◆ Goal of the exercise: Reproduce only the records starting at the line containing "How do I perform: Open the Subtitle menu?" and ending at the line containing "Toggle Link with". Replace "Remove" with "Delete" and leave everything else unchanged.

(begin)

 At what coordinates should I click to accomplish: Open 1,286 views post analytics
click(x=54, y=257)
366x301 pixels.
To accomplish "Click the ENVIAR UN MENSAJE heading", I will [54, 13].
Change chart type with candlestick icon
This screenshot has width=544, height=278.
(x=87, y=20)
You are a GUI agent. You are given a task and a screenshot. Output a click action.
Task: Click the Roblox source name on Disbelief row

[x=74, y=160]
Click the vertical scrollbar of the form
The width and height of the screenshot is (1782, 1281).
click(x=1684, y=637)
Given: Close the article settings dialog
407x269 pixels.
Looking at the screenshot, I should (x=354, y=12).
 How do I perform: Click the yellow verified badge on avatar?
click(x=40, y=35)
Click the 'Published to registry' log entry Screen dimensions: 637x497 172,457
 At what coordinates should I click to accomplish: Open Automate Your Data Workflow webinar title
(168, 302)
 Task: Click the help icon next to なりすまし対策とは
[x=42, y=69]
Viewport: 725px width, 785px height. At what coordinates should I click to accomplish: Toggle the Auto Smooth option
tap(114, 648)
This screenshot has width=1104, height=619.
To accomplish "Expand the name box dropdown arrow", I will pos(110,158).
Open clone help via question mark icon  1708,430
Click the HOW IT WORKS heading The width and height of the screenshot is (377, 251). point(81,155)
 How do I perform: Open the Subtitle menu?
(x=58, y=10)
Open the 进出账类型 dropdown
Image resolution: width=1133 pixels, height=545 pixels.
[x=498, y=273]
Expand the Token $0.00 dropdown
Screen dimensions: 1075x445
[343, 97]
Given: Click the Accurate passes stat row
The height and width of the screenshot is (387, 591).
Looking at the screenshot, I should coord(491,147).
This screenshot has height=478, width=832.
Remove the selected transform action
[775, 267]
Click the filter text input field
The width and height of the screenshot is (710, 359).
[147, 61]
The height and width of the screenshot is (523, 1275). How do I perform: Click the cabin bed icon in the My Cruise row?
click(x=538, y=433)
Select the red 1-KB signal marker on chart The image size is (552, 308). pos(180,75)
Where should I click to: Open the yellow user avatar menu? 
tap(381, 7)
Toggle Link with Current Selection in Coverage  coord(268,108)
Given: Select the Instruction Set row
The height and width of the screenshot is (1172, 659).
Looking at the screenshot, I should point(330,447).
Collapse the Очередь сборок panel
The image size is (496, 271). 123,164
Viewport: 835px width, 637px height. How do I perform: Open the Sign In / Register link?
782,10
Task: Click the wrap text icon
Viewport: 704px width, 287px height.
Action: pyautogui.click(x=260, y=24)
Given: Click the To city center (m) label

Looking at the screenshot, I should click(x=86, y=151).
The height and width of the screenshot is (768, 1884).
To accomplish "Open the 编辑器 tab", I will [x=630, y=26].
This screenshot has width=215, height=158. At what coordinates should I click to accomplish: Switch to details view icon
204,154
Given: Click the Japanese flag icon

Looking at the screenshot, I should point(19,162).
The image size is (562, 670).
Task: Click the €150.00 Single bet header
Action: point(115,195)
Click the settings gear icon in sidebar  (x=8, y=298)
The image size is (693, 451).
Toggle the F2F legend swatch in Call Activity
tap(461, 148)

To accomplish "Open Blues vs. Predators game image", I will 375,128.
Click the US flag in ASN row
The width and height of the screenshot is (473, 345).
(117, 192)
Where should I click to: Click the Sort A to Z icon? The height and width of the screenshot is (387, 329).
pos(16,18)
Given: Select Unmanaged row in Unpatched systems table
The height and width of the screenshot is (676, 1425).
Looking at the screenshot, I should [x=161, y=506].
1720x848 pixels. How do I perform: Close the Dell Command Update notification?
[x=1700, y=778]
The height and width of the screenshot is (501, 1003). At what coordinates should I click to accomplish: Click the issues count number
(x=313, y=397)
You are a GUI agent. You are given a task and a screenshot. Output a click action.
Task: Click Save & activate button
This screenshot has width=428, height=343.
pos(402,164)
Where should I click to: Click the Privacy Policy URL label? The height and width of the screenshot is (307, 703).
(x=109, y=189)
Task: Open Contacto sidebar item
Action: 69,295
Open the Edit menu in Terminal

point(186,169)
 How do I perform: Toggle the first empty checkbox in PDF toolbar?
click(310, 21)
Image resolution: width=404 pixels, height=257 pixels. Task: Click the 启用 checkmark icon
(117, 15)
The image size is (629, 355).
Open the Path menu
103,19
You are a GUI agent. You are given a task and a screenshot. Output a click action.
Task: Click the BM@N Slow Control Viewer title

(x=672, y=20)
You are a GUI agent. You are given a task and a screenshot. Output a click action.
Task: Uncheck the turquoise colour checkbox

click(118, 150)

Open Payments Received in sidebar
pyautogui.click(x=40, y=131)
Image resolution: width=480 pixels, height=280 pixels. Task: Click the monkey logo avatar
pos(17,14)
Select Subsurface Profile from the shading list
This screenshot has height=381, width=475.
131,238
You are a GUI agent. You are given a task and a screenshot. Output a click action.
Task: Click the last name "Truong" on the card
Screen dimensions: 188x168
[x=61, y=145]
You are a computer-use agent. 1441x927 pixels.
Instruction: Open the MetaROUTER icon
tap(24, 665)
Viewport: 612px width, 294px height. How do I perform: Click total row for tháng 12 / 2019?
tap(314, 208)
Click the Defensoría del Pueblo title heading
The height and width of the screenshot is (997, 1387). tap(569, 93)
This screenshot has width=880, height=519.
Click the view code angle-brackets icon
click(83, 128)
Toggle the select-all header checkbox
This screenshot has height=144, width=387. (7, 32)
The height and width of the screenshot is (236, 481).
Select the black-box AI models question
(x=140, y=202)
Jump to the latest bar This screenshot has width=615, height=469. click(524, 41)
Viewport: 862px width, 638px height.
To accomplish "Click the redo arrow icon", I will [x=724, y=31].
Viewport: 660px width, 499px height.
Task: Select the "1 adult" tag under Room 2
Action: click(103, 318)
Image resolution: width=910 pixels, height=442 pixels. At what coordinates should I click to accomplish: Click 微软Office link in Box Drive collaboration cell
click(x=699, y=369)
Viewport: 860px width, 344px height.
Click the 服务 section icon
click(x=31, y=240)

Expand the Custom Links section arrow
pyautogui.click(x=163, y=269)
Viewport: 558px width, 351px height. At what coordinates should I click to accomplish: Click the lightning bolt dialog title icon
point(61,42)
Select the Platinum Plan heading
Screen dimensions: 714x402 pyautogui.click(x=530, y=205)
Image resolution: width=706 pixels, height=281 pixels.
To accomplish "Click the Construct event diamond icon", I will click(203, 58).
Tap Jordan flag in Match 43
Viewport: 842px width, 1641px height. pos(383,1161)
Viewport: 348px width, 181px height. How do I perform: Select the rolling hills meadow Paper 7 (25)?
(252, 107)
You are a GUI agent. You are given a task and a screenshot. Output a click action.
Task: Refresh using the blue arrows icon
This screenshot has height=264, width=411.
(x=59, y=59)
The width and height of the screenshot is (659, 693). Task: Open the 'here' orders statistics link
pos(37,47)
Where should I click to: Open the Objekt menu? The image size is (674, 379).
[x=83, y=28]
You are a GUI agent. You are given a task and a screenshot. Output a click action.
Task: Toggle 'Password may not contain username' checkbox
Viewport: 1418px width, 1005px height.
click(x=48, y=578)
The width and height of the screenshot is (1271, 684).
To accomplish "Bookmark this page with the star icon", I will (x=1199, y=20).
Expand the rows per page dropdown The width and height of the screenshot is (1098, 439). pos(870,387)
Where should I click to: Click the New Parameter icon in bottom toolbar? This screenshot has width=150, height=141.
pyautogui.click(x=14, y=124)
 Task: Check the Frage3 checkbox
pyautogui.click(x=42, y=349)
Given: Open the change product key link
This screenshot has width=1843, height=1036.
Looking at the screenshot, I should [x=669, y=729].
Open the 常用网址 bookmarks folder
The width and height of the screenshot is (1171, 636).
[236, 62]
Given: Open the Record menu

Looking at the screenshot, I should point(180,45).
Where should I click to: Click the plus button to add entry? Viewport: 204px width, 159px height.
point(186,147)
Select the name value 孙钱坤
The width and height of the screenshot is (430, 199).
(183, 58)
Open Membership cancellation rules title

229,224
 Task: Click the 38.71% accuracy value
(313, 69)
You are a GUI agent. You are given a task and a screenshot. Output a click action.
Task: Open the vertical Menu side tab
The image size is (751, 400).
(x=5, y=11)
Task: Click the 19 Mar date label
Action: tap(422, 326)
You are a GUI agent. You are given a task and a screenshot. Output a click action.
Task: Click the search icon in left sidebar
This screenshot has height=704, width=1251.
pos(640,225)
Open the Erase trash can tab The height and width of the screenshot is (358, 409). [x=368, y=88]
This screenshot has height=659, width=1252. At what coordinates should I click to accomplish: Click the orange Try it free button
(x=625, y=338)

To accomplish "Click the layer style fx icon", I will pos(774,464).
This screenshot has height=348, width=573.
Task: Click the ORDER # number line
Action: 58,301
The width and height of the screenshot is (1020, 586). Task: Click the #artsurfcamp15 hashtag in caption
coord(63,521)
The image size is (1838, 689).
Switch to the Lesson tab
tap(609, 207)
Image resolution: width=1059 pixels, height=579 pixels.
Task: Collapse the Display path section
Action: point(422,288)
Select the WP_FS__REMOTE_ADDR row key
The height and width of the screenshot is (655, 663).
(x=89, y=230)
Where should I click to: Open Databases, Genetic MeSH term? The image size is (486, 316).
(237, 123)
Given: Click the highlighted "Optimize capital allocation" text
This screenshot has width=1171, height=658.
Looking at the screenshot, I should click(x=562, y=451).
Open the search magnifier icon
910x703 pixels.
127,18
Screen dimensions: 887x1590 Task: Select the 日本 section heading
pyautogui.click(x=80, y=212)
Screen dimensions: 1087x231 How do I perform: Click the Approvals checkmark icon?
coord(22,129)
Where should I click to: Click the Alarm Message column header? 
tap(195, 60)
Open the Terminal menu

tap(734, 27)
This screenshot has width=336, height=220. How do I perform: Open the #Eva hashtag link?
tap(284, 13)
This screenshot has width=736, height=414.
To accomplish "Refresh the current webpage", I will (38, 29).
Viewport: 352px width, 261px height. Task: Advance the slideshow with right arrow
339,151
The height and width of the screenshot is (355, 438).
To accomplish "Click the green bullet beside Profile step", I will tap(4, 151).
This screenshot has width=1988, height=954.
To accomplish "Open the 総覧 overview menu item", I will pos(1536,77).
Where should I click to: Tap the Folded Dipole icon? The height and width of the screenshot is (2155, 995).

(end)

◆ Worked solution:
 How do I perform: Open the Subtitle menu?
(x=58, y=10)
Open the 进出账类型 dropdown
Image resolution: width=1133 pixels, height=545 pixels.
[x=498, y=273]
Expand the Token $0.00 dropdown
Screen dimensions: 1075x445
[343, 97]
Given: Click the Accurate passes stat row
The height and width of the screenshot is (387, 591).
Looking at the screenshot, I should coord(491,147).
This screenshot has height=478, width=832.
Delete the selected transform action
[775, 267]
Click the filter text input field
The width and height of the screenshot is (710, 359).
[147, 61]
The height and width of the screenshot is (523, 1275). How do I perform: Click the cabin bed icon in the My Cruise row?
click(x=538, y=433)
Select the red 1-KB signal marker on chart The image size is (552, 308). pos(180,75)
Where should I click to: Open the yellow user avatar menu? 
tap(381, 7)
Toggle Link with Current Selection in Coverage  coord(268,108)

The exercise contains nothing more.